"Die Reformen müssen kommen"Merz will seinen Kurs trotz Wahldebakel fortsetzen
Bei den Landtagswahlen in Mecklenburg-Vorpommern und Berlin muss die CDU schwere Rückschläge hinnehmen. Bundeskanzler Merz will dennoch im Amt bleiben. Nun brauche es "Rückgrat, Standhaftigkeit und Geduld", sagt der Parteichef der Christdemokraten.
Kanzler und CDU-Chef Friedrich Merz will trotz der schlechten Ergebnisse seiner Partei bei den Landtagswahlen in Mecklenburg-Vorpommern und Berlin im Amt bleiben und den eingeschlagenen Reformkurs seiner schwarz-roten Regierung fortsetzen. "Diese Reformen sind das Mittel gegen das autoritäre Gift, das mit der Faszination des Autoritären immer tiefer in unsere Gesellschaft eindringt", sagte der Kanzler kurz nach der Veröffentlichung der Prognosen von ARD und ZDF zu den Landtagswahlen in Mecklenburg-Vorpommern und Berlin in der CDU-Zentrale in Berlin.
"Was jetzt zu tun ist, erfordert Rückgrat, Standhaftigkeit und Geduld", sagte Merz und fügte hinzu: "Ich werde das aufbringen als Parteivorsitzender der CDU und vor allem als Bundeskanzler unseres Landes." Die Veränderungen gingen für viele auch mit Belastungen und neuen Unsicherheiten einher. In einigen Bereichen werde sich die Wirkung erst nach einiger Zeit einstellen. "Aber genau deswegen können wir diese Entscheidungen jetzt nicht aufschieben. Die Reformen müssen kommen", sagte Merz.
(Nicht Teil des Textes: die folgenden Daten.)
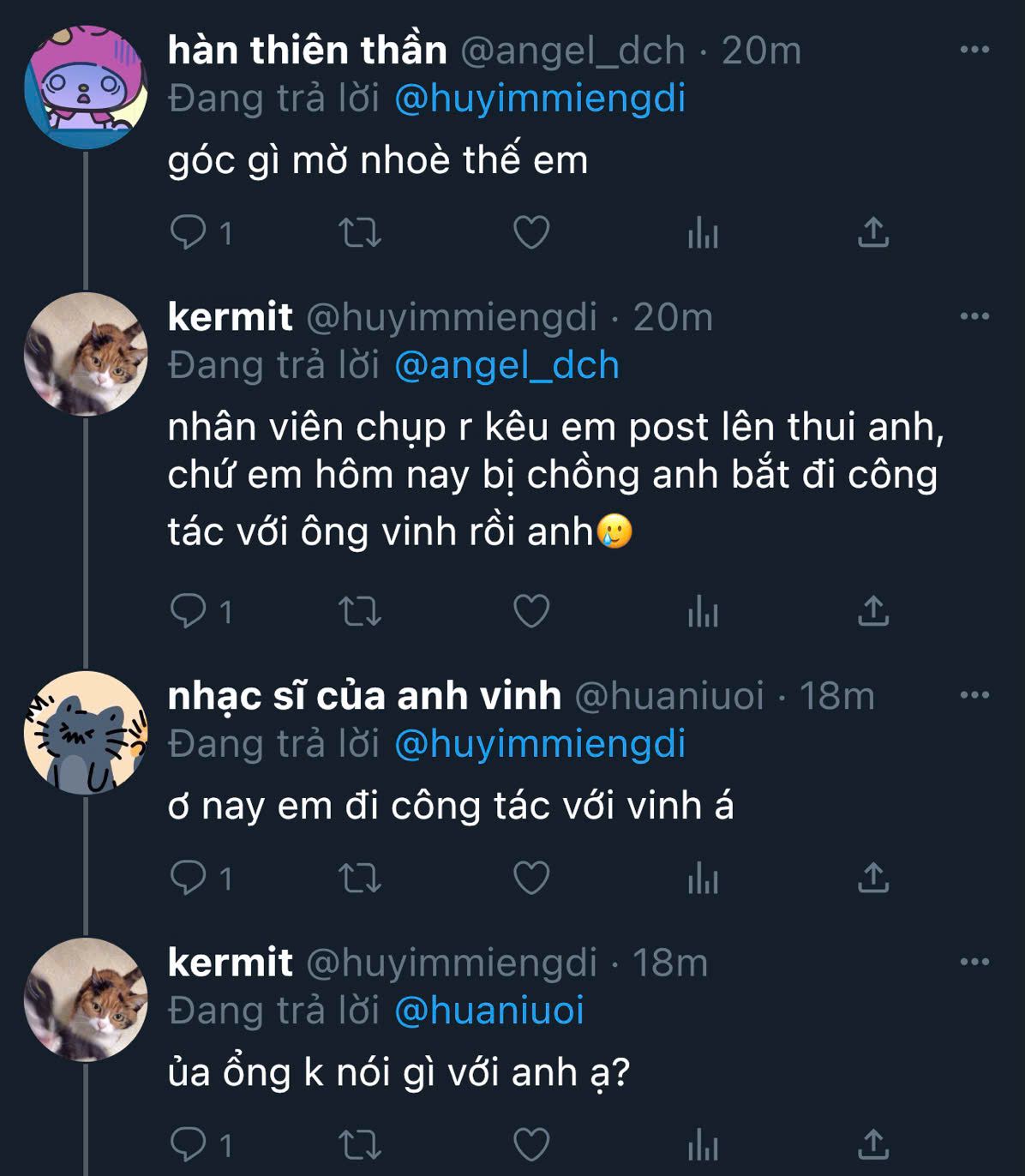The width and height of the screenshot is (1025, 1176).
Task: Like the tweet by nhạc sĩ của anh vinh
Action: point(531,879)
Zwar bringe dies "alle in eine schwierige Situation", ergänzte der Kanzler und erklärte: "Ich übernehme diese Verantwortung, denn ich möchte unser Land voranbringen." Er sei "fest davon überzeugt, dass der Erfolg unserer Reformen nicht nur unser Zusammenleben verbessert, sondern auch unser Selbstbild und unser Bild in der Welt. Deutschland ist reformfähig. " Vor seiner Stellungnahme hatte sich Merz im Adenauerhaus mit dem Parteipräsidium, der engsten Parteispitze, beraten.
Weidel fordert Konsequenzen
Seit dem Absturz der CDU bei der Landtagswahl in Sachsen-Anhalt ist Merz massiv unter Druck. Dort hatte die Partei ihr vorheriges Ergebnis halbiert, während die AfD nur knapp an der absoluten Mehrheit vorbeigeschrammt ist. Seitdem wird darüber spekuliert, ob sich Merz als Kanzler halten kann. Er selbst hatte bereits am Tag nach der Sachsen-Anhalt-Wahl signalisiert, dass er um sein Amt kämpfen wird: "Aufgeben ist für mich keine Option."
AfD-Chefin Alice Weidel fordert Merz am Wahlabend auf, Konsequenzen aus den schwachen Ergebnissen zu ziehen. Weidel sagte im ZDF, die CDU sei auch deshalb so schwach in Mecklenburg-Vorpommern geworden und in Berlin und im Bund, weil sie als Volkspartei von der AfD abgelöst worden sei. "Und das heißt im Bund eigentlich ganz klar: Friedrich Merz muss die Konsequenzen ziehen. Er muss es tun für seine Partei und auch für Deutschland."
Vier Tage vor den Wahlen hatten die acht mächtigen CDU-Ministerpräsidenten Merz mit einer gemeinsamen Erklärung Rückendeckung gegeben. Am morgigen Montag kommen die Führungsgremien der Partei erneut in Berlin zusammen - neben dem Präsidium auch der wesentlich größere CDU-Vorstand.